Data shown:
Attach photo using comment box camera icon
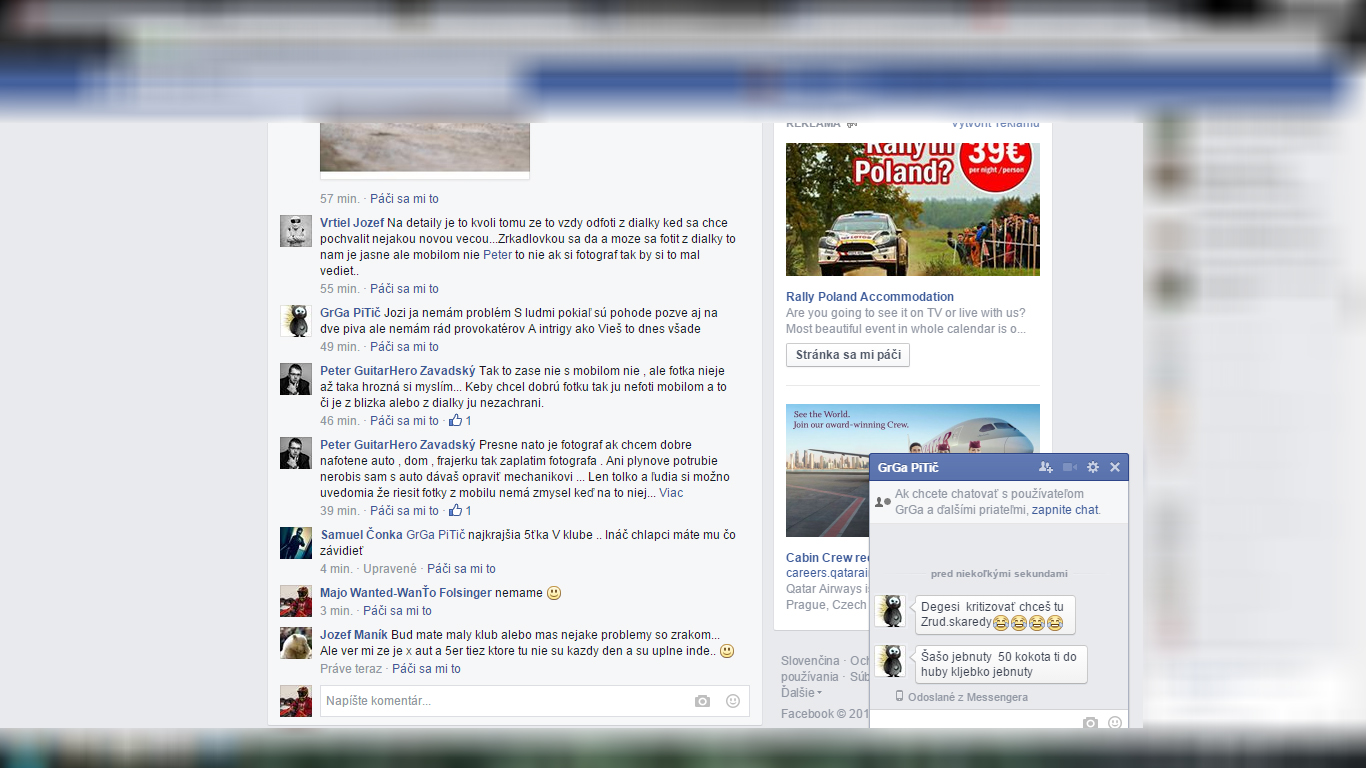Screen dimensions: 1366x768 point(702,701)
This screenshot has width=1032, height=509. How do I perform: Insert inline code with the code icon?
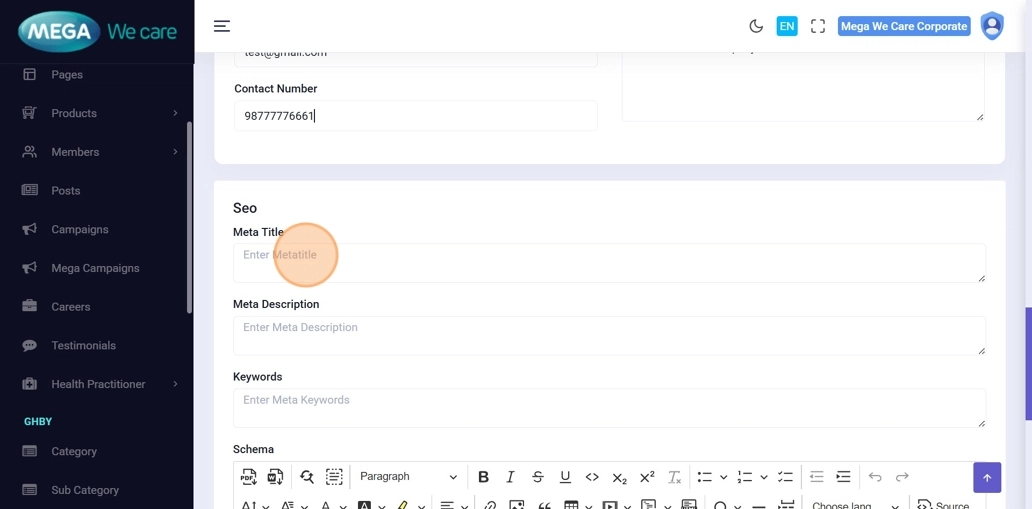tap(592, 477)
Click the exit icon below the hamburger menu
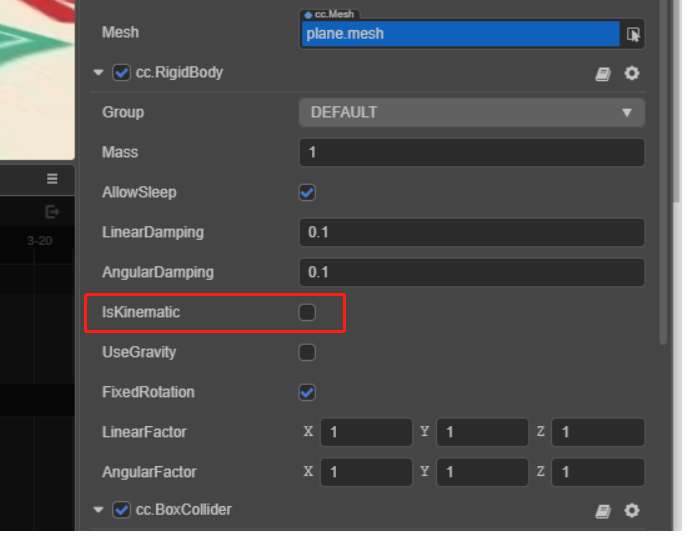 tap(52, 212)
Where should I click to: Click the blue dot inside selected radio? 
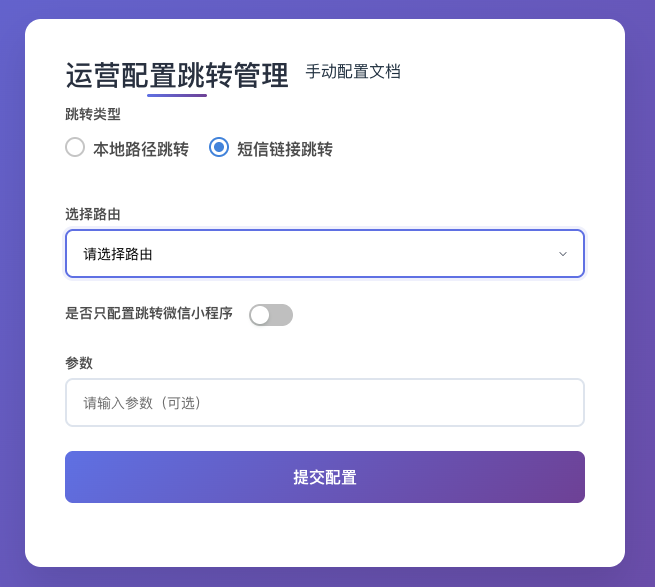(x=219, y=147)
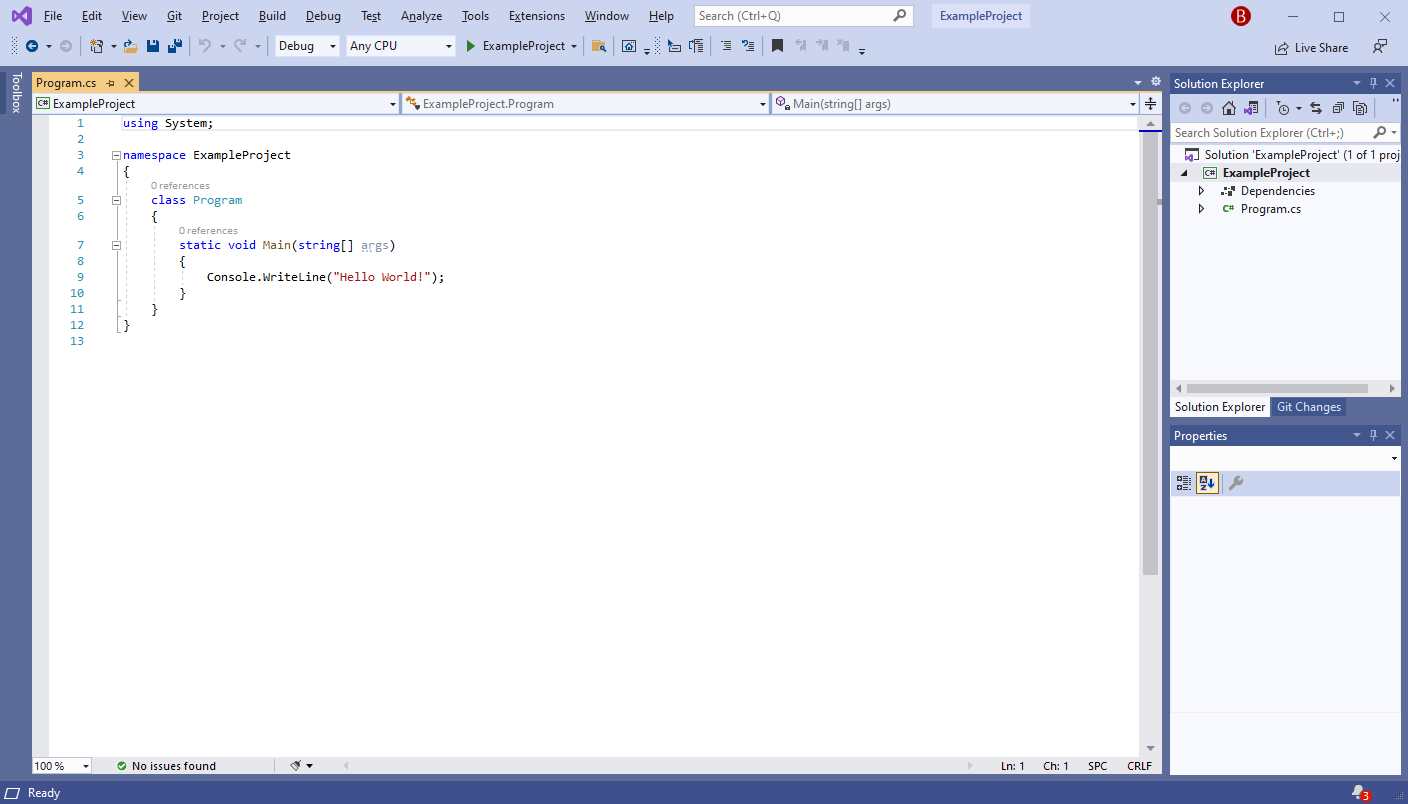Open the editor zoom level selector
This screenshot has width=1408, height=804.
[x=60, y=765]
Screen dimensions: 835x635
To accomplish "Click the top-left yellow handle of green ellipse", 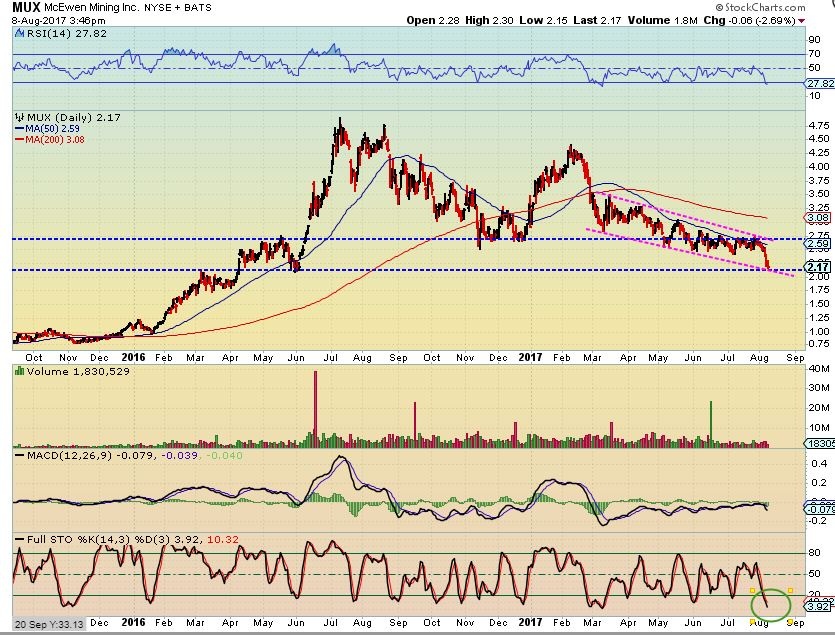I will click(751, 590).
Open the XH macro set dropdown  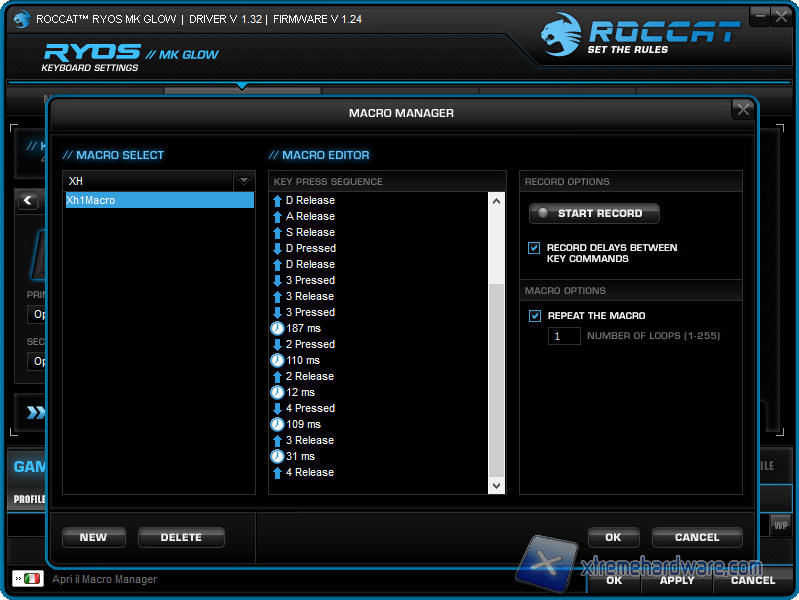[243, 181]
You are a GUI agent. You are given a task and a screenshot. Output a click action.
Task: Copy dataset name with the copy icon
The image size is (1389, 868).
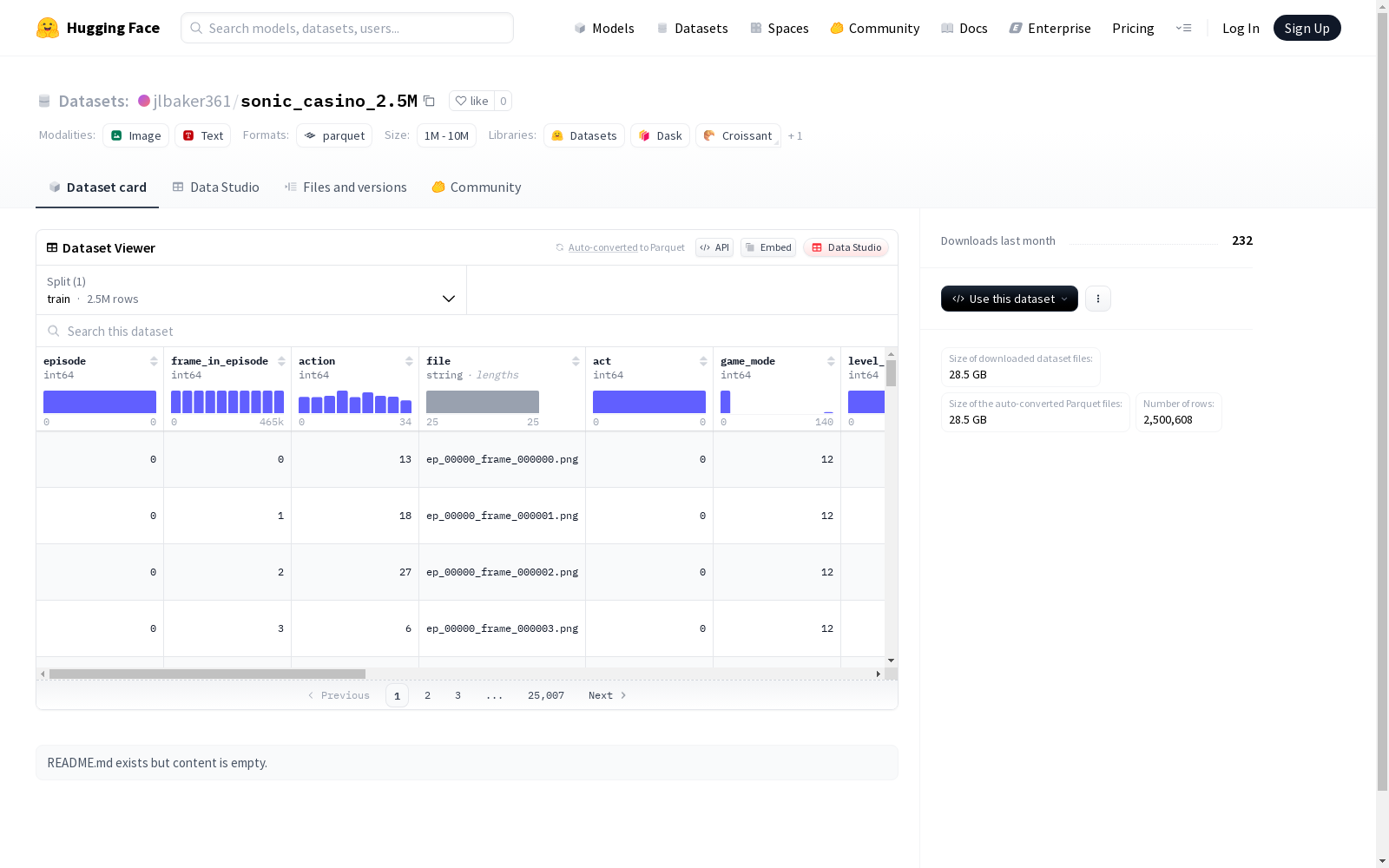tap(429, 101)
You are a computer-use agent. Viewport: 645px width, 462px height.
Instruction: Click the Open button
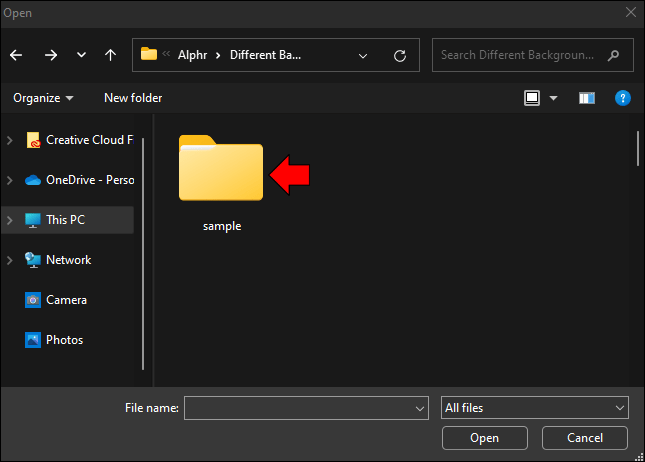pyautogui.click(x=484, y=438)
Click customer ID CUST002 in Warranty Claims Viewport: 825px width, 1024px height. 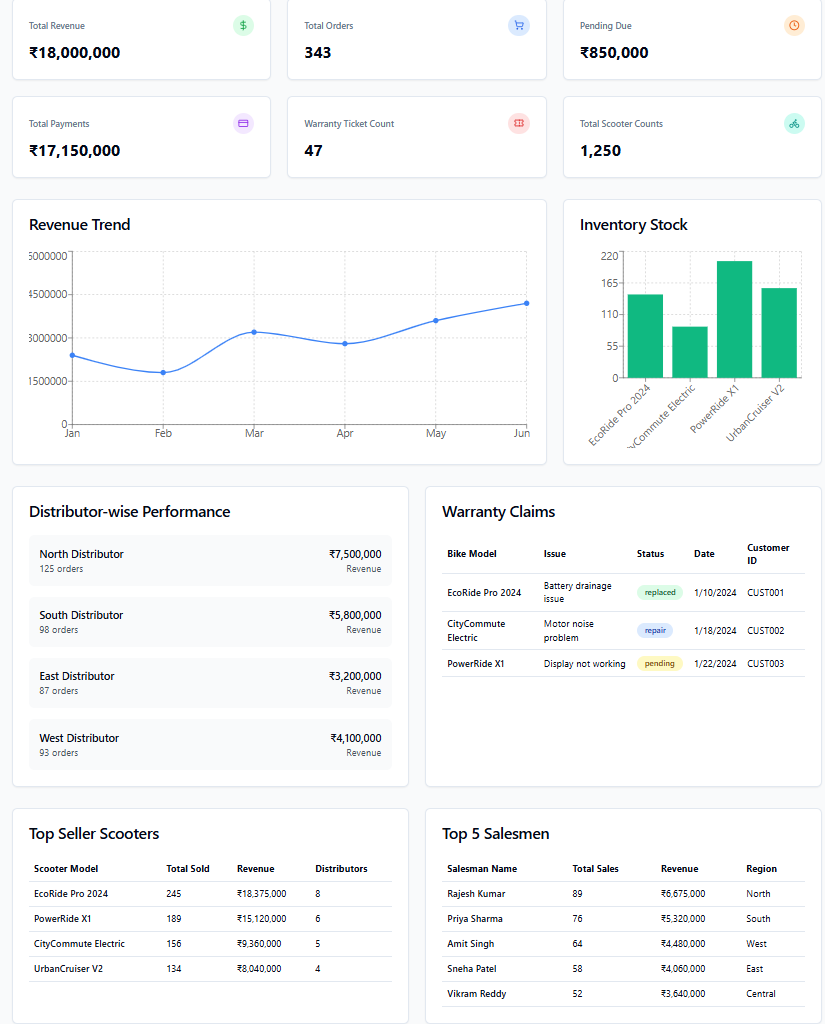[765, 631]
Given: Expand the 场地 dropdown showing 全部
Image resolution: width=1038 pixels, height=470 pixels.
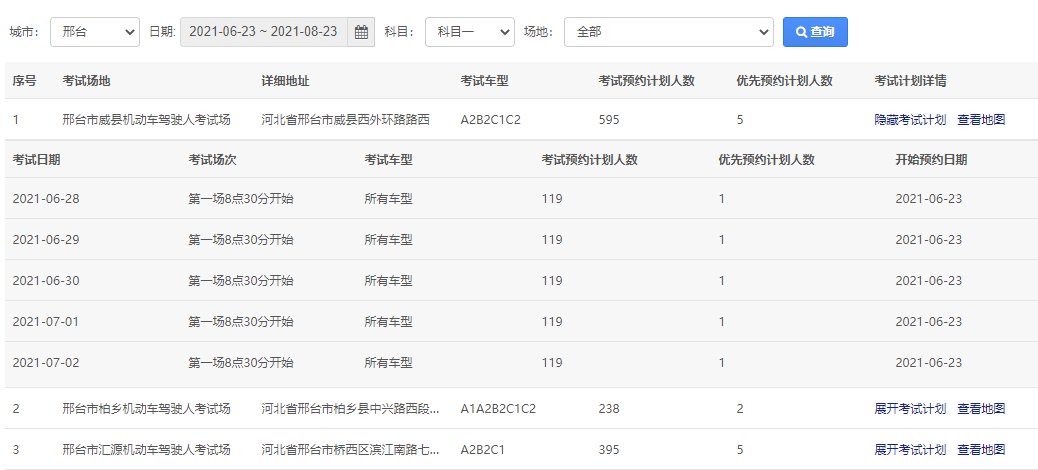Looking at the screenshot, I should coord(669,32).
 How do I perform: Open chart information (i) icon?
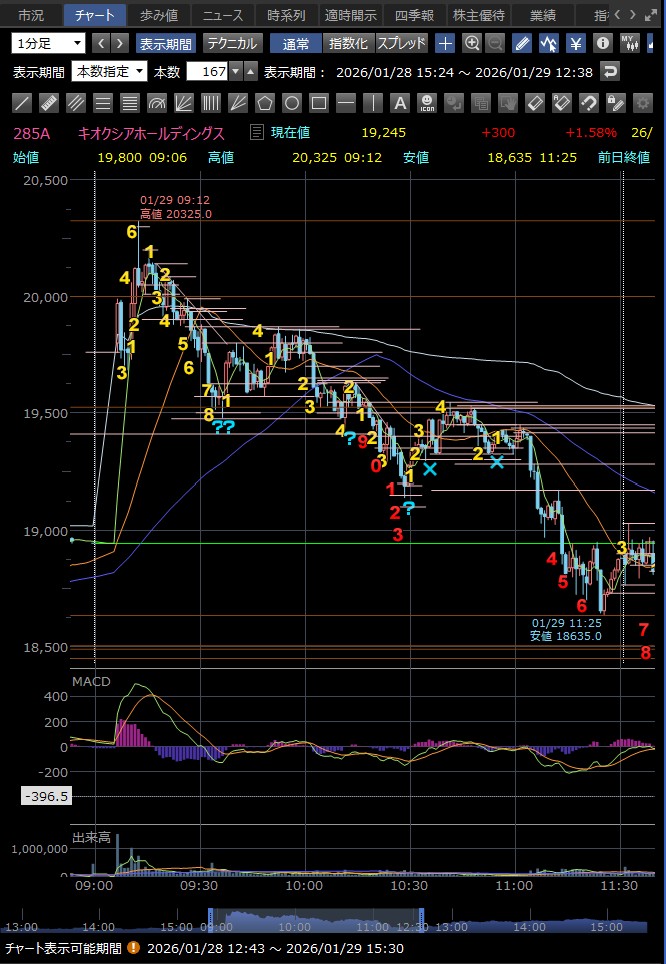coord(602,43)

Exercise goal:
Please write out, word for word, only the lines from the one holding "Image resolution: width=1038" through the end of the records above, with both end lines included and the pictures dropped.

Result:
Image resolution: width=1038 pixels, height=470 pixels.
Looking at the screenshot, I should coord(669,32).
 How do I perform: Open chart information (i) icon?
coord(602,43)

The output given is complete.